Clavos


Era el truco más importante de su vida, con el que quería vencer a su padre el destino y su madre la desgracia, según los cuales nada le había salido ni le saldría bien en la vida. Intentó lo más complicado, varios trucos a la vez, haciendo la extraña cuenta de que juntando mañas en las que era mediocre podía sumarlas para hacer un éxito.

De pie sobre su cama de pinchos, las manos ocupadas en malabares con antorchas y un puñal tragado hasta media garganta pero al faquir lo que le sentaron mal fueron los clavos. Dos cajas se había tragado. El público contenía el aliento con los dedos y los dientes agarrotados, tan ilusionados con el éxito como expectantes por el fracaso.

Al faquir no le sentaron bien los clavos, decía. De hecho, mal, muy mal. Lo primero que el público notó fueron unos espasmos abdominales. La desnudez del disfraz, taparrabos blanco y turbante azul, dejaba ver al estómago culebrear hacia arriba. Al llegar la contorsión aquella hasta la garganta, en las filas más cercanas sintieron dolor por empatía. Chillaron al verle doblar repentinamente el cuerpo y abrir la boca, angustiado, boqueando, exhalando un aliento oxidado. Primero vomitó el cuchillo, que llegó a clavarse sin víctimas en algún asiento de los pocos desocupados. Luego, puñado a puñado, fue expulsando las puntas, amarillas de bilis y enredadas en hilachos de sangre.

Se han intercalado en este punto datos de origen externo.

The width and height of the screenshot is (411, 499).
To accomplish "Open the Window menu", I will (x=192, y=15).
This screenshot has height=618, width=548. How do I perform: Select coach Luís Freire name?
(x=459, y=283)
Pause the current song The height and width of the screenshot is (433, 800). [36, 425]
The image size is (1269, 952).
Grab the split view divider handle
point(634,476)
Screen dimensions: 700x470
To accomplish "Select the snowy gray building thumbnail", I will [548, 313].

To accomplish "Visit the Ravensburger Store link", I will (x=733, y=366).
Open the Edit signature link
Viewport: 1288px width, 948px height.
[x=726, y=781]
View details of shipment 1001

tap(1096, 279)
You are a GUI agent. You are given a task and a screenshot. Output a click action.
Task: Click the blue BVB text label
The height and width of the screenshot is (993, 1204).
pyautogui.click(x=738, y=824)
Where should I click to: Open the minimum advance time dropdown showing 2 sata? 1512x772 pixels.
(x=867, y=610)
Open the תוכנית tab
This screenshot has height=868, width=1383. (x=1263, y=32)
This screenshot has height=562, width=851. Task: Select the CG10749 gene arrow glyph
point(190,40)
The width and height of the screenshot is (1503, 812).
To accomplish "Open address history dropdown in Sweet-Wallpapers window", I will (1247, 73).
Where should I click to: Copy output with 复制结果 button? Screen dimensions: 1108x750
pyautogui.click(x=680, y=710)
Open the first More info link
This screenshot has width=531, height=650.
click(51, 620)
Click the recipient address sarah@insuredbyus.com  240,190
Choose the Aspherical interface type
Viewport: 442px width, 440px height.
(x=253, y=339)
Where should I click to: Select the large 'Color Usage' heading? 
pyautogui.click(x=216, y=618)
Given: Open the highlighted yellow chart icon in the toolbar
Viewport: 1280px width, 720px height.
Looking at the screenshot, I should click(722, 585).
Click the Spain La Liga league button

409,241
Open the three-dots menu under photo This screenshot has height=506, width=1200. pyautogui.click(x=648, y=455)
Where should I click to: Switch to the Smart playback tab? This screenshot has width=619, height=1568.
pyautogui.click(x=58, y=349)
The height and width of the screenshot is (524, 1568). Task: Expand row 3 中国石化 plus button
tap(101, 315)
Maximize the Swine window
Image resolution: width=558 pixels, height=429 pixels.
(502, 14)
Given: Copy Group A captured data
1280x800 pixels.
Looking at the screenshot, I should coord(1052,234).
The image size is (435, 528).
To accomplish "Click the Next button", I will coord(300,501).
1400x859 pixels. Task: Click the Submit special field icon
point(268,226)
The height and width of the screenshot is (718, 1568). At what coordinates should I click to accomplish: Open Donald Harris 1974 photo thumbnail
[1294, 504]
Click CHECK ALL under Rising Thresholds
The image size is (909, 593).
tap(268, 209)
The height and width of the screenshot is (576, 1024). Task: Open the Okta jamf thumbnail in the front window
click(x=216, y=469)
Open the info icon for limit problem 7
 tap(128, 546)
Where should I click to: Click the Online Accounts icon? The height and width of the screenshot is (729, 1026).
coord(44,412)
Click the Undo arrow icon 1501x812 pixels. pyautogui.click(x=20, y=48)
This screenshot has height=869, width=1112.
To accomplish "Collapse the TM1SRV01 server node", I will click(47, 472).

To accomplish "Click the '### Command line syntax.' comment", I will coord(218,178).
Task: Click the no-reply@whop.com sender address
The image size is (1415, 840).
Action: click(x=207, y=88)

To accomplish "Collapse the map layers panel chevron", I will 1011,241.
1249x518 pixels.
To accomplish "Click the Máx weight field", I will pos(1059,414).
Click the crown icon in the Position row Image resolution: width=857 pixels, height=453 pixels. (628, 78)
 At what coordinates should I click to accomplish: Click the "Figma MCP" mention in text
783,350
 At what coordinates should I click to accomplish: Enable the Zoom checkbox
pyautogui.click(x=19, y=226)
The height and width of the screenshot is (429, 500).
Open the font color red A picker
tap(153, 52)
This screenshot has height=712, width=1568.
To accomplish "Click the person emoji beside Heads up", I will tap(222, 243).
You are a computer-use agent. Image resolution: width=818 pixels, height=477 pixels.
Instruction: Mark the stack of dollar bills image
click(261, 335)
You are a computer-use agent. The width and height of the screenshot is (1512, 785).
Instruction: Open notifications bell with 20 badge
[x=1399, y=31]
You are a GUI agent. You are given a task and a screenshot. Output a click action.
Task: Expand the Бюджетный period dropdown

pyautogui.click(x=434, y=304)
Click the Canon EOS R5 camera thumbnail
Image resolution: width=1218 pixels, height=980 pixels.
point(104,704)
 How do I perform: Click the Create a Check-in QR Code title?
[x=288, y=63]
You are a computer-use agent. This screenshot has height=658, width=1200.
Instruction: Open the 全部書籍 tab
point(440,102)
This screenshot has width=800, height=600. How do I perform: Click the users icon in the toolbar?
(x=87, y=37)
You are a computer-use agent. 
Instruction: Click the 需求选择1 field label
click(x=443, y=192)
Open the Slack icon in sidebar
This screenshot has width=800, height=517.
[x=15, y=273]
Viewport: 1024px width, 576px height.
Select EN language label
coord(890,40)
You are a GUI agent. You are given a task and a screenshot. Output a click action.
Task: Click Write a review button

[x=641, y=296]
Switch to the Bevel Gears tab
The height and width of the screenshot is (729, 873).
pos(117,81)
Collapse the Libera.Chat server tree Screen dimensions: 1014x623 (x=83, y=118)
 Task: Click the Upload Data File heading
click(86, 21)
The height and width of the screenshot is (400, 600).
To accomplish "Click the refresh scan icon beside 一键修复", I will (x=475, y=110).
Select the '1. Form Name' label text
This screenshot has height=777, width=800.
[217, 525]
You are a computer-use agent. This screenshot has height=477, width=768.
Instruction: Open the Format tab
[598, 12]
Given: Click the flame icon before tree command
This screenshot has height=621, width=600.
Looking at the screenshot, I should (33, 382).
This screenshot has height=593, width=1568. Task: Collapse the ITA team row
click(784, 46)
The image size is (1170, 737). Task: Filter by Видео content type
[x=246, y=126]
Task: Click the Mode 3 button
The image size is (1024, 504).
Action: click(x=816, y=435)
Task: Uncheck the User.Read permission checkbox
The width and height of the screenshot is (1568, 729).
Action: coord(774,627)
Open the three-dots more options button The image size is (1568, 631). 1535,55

Con el estómago ya vacío acertó a hacer una pausa de dos bocanadas para después seguir arrojando. Salió a continuación por la boca cada truco fallido del pasado: unas varas que no se habían encendido, unos talones perforados en la cama de hierros, todo el combustible que alguna vez le había abrasado la garganta. Se vació el faquir de quince años de abucheos, cientos de horas de entrenamiento perdidas, los malos consejos del maestro, el día que se cambió el nombre artístico de “Gran Rodolfo” a “Nasrudín”.

De rodillas en el proscenio se sentía ahogar por un quimo grueso atravesado. Miraba en busca de auxilio, aire, Heimlich. El público que en su mayoría se había levantado y marchaba horrorizado. Con una nueva arcada salió de golpe, haciendo chirriar la mandíbula, el momento exacto en que su mujer le pidió el divorcio “para no acabar viuda de un chapucero.”

Derribado, quieto y apenas consciente, de sus tripas siguieron saliendo días nefastos, oportunidades perdidas, mentiras descubiertas que salpicaban de vergüenza las sillas de la primera fila. El faquir solo quería terminar de vaciarse y olvidarse de todo. Sacarse, ya que estaba en ello, hasta el primero de los recuerdos. Que se tragase la tierra todo aquello y a la vista solo quedase su carcasa vacía, sin fuerzas, impotente para redimirse y esperando a alguien que la rellenase.